**Task brief:** Copy the listing lines starting at the line containing "At what coordinates should I click to accomplish: Open the Info" and ending at the line containing "coord(782,222)", switching every "icon" to "button" and leaving everything else unchanged.

**Records shown:**
::::::::::
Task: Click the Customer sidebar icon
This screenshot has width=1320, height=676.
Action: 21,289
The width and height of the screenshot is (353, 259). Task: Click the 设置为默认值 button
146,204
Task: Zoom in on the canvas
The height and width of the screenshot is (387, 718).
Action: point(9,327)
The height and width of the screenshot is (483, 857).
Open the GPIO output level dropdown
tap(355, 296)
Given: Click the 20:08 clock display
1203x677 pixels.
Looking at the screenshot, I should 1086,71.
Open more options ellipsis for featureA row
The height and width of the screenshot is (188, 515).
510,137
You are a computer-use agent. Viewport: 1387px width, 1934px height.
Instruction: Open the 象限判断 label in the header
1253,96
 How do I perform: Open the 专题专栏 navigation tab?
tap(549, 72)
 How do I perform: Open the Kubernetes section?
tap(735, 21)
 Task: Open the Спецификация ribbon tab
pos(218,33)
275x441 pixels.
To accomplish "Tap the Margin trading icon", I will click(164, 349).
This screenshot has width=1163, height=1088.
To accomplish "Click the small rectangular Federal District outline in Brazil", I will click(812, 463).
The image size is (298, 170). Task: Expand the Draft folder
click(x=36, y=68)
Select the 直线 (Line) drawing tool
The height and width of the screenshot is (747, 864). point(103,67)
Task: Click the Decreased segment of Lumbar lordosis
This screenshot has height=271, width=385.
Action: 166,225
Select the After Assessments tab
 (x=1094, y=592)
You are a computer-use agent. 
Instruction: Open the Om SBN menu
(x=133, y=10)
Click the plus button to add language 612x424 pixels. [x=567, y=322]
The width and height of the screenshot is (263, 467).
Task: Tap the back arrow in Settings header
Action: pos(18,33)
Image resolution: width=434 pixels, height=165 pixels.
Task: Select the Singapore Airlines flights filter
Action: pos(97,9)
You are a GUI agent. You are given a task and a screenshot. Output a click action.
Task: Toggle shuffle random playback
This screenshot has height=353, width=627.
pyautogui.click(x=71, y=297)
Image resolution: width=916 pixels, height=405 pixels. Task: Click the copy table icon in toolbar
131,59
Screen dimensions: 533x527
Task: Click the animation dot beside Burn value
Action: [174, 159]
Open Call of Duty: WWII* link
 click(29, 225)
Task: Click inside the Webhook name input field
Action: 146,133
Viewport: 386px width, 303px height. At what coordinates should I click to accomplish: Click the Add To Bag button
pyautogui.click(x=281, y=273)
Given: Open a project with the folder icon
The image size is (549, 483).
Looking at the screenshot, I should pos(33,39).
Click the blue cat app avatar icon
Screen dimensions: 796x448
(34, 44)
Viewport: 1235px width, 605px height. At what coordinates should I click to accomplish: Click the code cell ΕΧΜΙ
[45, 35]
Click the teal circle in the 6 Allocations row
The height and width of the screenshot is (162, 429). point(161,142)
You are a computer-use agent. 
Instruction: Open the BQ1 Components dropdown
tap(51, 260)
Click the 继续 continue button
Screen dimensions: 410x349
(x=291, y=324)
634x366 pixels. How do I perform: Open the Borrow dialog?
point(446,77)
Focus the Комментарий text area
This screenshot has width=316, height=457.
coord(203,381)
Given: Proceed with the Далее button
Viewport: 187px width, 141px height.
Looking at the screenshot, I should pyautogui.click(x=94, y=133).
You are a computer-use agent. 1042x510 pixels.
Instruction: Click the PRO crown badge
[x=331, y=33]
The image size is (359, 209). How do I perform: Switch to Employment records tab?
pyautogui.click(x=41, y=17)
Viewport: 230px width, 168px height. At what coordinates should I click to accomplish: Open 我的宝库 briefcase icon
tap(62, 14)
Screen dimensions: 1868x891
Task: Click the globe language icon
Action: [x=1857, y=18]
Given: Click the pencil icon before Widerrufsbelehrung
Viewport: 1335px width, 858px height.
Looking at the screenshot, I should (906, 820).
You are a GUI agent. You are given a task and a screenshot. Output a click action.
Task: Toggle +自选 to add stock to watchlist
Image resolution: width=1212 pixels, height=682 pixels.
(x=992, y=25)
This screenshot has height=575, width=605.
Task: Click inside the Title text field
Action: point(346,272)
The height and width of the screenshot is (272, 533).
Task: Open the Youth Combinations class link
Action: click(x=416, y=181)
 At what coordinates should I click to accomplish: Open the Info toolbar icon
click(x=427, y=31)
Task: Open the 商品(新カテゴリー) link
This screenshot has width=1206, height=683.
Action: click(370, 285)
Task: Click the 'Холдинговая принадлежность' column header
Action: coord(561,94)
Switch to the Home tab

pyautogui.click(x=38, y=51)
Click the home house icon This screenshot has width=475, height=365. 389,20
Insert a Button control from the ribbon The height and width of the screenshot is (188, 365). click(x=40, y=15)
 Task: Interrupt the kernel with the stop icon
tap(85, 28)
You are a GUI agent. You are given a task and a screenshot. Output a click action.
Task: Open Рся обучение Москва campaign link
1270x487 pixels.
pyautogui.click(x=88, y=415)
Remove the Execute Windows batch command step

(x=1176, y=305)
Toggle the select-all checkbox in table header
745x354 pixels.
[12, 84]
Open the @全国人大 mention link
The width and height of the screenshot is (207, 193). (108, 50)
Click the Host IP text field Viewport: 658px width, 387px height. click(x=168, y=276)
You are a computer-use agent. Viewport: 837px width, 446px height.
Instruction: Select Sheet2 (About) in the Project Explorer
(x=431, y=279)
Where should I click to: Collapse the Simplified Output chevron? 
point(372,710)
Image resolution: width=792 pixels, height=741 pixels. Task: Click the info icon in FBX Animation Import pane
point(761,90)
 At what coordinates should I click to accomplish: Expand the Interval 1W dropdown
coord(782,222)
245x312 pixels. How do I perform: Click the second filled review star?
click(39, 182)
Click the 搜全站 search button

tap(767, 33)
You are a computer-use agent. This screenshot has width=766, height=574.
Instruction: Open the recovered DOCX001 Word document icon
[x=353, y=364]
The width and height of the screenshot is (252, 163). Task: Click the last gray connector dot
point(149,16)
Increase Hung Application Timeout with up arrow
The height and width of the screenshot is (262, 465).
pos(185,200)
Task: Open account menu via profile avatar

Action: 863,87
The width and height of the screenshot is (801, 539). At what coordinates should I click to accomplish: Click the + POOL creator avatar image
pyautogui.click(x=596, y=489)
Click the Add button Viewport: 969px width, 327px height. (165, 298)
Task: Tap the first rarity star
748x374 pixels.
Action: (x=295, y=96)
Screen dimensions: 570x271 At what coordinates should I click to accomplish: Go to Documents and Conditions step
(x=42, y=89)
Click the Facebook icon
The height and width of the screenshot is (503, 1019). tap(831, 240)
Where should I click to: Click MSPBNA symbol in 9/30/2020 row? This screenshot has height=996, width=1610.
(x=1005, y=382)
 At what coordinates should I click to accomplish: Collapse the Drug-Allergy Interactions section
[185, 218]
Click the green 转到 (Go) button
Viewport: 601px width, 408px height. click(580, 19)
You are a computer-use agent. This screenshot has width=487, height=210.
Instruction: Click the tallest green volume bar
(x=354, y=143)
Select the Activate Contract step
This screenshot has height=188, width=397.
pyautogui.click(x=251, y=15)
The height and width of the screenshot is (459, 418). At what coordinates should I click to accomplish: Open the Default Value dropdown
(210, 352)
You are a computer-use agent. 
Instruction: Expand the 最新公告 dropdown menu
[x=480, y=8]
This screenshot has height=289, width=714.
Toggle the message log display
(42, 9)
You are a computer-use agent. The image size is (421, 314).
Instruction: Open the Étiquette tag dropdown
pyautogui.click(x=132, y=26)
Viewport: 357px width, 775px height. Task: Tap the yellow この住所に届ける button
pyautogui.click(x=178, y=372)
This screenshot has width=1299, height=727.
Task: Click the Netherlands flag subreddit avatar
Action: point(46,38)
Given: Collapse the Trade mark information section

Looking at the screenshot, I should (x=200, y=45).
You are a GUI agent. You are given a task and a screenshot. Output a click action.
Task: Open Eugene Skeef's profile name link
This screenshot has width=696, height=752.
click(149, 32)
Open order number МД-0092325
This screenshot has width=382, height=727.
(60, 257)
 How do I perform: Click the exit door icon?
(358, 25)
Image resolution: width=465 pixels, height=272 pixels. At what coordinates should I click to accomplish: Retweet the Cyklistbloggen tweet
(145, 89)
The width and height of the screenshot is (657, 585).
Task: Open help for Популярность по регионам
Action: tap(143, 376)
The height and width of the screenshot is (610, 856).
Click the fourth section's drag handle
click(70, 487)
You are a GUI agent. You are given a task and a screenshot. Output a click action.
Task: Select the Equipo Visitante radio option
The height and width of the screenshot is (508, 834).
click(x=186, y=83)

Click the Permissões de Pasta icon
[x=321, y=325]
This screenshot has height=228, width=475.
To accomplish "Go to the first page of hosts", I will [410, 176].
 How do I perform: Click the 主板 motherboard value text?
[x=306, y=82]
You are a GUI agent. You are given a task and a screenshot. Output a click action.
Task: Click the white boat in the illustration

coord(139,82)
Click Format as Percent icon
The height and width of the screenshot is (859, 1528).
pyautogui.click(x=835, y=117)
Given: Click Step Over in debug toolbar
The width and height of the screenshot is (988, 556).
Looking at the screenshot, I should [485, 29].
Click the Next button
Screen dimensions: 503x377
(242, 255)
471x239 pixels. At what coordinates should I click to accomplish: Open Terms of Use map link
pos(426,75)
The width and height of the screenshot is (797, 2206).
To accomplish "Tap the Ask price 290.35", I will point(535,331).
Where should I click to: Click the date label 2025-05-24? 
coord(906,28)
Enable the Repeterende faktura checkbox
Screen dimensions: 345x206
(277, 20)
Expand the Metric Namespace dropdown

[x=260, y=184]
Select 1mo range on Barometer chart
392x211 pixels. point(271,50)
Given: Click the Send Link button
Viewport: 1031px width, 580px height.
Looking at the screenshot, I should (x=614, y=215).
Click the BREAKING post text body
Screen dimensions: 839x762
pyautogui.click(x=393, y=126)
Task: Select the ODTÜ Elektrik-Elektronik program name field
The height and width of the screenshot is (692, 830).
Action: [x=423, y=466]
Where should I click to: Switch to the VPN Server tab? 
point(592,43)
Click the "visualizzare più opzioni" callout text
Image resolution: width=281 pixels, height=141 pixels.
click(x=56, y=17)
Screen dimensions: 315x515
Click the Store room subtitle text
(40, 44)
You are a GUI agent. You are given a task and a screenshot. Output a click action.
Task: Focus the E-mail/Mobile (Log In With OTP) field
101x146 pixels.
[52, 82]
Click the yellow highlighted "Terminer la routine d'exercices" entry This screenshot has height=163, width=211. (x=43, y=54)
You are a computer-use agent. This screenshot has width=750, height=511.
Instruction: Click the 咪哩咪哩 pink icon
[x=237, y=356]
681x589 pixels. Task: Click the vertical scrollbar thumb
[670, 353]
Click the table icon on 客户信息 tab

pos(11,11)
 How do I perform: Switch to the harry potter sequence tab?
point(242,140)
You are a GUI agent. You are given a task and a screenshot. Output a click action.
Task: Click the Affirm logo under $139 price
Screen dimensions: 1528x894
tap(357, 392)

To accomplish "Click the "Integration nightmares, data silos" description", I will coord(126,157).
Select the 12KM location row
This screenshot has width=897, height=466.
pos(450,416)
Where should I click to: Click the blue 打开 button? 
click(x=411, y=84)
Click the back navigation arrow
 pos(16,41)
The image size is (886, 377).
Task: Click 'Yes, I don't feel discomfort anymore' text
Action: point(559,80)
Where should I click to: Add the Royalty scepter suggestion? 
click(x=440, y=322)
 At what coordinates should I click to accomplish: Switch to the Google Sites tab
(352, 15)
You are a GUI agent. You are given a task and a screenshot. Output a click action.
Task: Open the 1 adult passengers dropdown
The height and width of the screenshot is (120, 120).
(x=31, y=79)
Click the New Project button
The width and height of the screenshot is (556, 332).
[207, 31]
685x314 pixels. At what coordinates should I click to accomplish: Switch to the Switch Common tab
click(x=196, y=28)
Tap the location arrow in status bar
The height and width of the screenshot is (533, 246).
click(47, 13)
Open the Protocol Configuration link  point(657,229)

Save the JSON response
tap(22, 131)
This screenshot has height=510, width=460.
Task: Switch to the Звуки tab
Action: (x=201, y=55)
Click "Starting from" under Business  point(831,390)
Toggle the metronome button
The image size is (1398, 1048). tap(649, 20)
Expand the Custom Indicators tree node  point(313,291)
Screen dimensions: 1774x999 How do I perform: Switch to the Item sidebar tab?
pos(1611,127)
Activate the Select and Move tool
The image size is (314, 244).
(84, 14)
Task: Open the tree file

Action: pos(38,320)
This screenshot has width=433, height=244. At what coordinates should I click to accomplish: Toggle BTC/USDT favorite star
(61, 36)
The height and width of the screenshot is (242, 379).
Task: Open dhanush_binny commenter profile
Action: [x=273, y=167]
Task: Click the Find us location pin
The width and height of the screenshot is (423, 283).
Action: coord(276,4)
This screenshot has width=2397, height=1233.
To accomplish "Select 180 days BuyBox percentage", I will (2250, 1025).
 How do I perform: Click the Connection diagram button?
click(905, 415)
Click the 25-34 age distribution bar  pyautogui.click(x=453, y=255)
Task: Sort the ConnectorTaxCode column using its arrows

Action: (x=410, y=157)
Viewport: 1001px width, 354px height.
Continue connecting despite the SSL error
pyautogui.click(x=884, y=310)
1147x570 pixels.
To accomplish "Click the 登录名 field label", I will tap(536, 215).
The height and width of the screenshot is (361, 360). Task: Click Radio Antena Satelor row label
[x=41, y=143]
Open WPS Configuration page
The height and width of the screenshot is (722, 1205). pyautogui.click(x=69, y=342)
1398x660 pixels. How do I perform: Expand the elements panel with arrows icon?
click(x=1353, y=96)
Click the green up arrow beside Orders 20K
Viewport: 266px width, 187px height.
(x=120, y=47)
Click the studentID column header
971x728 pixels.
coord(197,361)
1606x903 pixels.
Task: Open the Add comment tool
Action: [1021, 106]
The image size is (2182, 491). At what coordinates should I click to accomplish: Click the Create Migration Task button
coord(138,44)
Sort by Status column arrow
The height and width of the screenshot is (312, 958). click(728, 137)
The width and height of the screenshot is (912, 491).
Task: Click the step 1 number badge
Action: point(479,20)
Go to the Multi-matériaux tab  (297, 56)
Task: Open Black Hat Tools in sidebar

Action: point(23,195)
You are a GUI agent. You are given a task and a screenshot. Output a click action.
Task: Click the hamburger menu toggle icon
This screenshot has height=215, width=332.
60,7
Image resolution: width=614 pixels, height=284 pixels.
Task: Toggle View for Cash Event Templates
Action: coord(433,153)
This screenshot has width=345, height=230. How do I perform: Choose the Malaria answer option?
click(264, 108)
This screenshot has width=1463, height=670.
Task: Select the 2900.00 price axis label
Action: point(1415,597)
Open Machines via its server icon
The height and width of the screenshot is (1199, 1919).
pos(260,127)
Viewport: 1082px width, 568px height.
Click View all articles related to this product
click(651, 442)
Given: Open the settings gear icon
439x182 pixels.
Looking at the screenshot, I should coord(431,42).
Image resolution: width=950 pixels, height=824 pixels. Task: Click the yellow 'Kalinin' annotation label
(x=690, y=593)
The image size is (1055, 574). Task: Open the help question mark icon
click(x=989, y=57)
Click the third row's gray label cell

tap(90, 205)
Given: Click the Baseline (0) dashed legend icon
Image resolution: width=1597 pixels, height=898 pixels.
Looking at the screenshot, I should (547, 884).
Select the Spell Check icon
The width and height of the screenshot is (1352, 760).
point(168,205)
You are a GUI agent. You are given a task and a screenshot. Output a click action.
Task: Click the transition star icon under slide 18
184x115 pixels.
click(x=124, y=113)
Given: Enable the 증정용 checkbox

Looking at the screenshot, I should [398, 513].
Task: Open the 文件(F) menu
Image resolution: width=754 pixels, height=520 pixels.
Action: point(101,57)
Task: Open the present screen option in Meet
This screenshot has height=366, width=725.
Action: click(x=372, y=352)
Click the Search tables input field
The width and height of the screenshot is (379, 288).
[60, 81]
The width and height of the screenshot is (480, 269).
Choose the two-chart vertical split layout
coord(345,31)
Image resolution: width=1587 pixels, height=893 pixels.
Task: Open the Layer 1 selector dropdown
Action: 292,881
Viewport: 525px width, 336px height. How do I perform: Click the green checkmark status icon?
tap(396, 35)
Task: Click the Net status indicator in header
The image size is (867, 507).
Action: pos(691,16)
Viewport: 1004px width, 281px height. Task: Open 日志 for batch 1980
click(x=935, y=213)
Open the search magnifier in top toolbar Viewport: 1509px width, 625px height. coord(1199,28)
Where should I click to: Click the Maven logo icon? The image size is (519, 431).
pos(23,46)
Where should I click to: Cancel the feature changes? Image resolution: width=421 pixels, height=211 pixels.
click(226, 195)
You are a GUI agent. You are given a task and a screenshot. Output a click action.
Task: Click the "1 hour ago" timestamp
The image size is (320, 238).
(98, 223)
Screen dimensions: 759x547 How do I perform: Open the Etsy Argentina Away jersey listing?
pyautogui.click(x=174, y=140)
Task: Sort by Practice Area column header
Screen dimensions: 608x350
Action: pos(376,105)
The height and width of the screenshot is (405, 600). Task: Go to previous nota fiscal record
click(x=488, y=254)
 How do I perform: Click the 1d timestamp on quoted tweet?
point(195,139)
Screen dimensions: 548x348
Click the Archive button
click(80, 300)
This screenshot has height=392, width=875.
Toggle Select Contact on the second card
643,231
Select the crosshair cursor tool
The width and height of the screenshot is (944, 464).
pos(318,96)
::::::::::
**Response to the exercise:**
 At what coordinates should I click to accomplish: Open the Info toolbar button
click(x=427, y=31)
Task: Open the 商品(新カテゴリー) link
This screenshot has width=1206, height=683.
Action: click(370, 285)
Task: Click the 'Холдинговая принадлежность' column header
Action: coord(561,94)
Switch to the Home tab

pyautogui.click(x=38, y=51)
Click the home house button This screenshot has width=475, height=365. 389,20
Insert a Button control from the ribbon The height and width of the screenshot is (188, 365). click(x=40, y=15)
 Task: Interrupt the kernel with the stop button
tap(85, 28)
You are a GUI agent. You are given a task and a screenshot. Output a click action.
Task: Open Рся обучение Москва campaign link
1270x487 pixels.
pyautogui.click(x=88, y=415)
Remove the Execute Windows batch command step

(x=1176, y=305)
Toggle the select-all checkbox in table header
745x354 pixels.
[12, 84]
Open the @全国人大 mention link
The width and height of the screenshot is (207, 193). (108, 50)
Click the Host IP text field Viewport: 658px width, 387px height. click(x=168, y=276)
You are a computer-use agent. Viewport: 837px width, 446px height.
Instruction: Select Sheet2 (About) in the Project Explorer
(x=431, y=279)
Where should I click to: Collapse the Simplified Output chevron? 
point(372,710)
Image resolution: width=792 pixels, height=741 pixels. Task: Click the info button in FBX Animation Import pane
point(761,90)
 At what coordinates should I click to accomplish: Expand the Interval 1W dropdown
coord(782,222)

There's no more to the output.